There was the radio operator, Flight Sergeant
D (Jock) Cargill, of Arbroath, who, an hour or so earlier, when we were
waiting in the darkness to take off, had kept us laughing with his description
of a murder film he had seen that made him “sweat with fright”.
And there was Sergeant Tommy Birch, of
Hendon, N.W. who had pulled Jock Cargill’s leg about his birthday – “Friday
13th.” Tommy Birch, at the end of the trip tumbled out grousing cheerfully:
“I’ve never been so cold in all my life.”
The rear gunner’s cockpit is the coldest
place in the kite.
This nights work has been much grimmer. There was for me, a bad few minutes
when the first searchlights on enemy territory began feeling for us, coning
and creeping nearer.
This time we were a new crew with S/L P.B.

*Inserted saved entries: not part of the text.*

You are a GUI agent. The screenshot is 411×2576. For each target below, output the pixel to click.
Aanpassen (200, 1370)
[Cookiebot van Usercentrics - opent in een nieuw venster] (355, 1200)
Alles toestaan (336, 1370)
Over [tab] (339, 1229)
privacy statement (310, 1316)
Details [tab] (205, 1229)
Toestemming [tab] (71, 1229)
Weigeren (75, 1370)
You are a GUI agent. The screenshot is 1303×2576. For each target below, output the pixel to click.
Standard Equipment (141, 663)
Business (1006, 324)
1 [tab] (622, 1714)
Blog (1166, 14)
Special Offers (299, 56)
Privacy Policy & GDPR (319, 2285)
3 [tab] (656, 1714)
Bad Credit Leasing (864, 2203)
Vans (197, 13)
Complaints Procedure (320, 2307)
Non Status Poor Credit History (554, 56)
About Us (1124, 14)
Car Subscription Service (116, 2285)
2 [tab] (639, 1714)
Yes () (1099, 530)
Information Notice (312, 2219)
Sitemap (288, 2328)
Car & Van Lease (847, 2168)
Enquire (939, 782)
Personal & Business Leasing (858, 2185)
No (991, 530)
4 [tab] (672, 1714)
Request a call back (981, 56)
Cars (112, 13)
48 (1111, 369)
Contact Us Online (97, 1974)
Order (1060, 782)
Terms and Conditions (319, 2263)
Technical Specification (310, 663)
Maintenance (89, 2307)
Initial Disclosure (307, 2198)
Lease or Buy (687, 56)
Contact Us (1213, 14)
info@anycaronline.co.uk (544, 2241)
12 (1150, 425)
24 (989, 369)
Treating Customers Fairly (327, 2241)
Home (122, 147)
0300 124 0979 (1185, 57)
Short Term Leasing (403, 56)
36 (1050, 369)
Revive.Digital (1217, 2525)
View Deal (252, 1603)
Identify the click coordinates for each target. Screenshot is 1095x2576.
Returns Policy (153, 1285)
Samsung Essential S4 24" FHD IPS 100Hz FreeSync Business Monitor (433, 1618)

Clay of Sowerby Bridge, Yorks, as Skipper. He is a tall young fellow with
fair hair and a nonchalant manner, but a brain as cool as ice when he sits
behind the joy stick. When the flak began to flash around us I thought
of the great cloud of smoke puffs we had left behind us in the sky the
previous morning. But Duisburg and a great cylinder above it, stretching
four miles into the sky, was ablaze. It was too fascinating for fear.
Markers showered down and lay on the city
like shimmering flower beds, others were lost in the fires. Flak of all
kinds shattered the darkness. Then as we left this fantastic scene, the
boys who followed us sent down thousands of incendiaries. The sky was red
and angry above Duisburg when we were 100 miles away.
We could not see our boys in front of the
Siegfried Line a we passed over on our way home – we were too high for
that – but we drew great comfort in the knowledge that they could see the
glow from the city, only 30 miles away, where thousands of tons of supplies
to have been used against them were going up in flames.
The night attack on Duisburg was made in
two waves. The first began bombing at 1:30a.m. and the second nearly two
Later Sunday Now I know why
the M.O. wanted to give me sleeping tablets. So many impressions have entered
my mind and I saw so vivid the flashes and the colours of the flak, when
I finally got into bed, I could not sleep.
But the boys who do these trips – the crew
of my Lancaster, G for George, was typical of them – night after night
were wiser, especially after this, when the greatest weight of bombs that
has ever been dropped on one city fell within 24 hours.
They took the tablets and slept. They were
still sleeping, most of them, when I left the Station later this morning.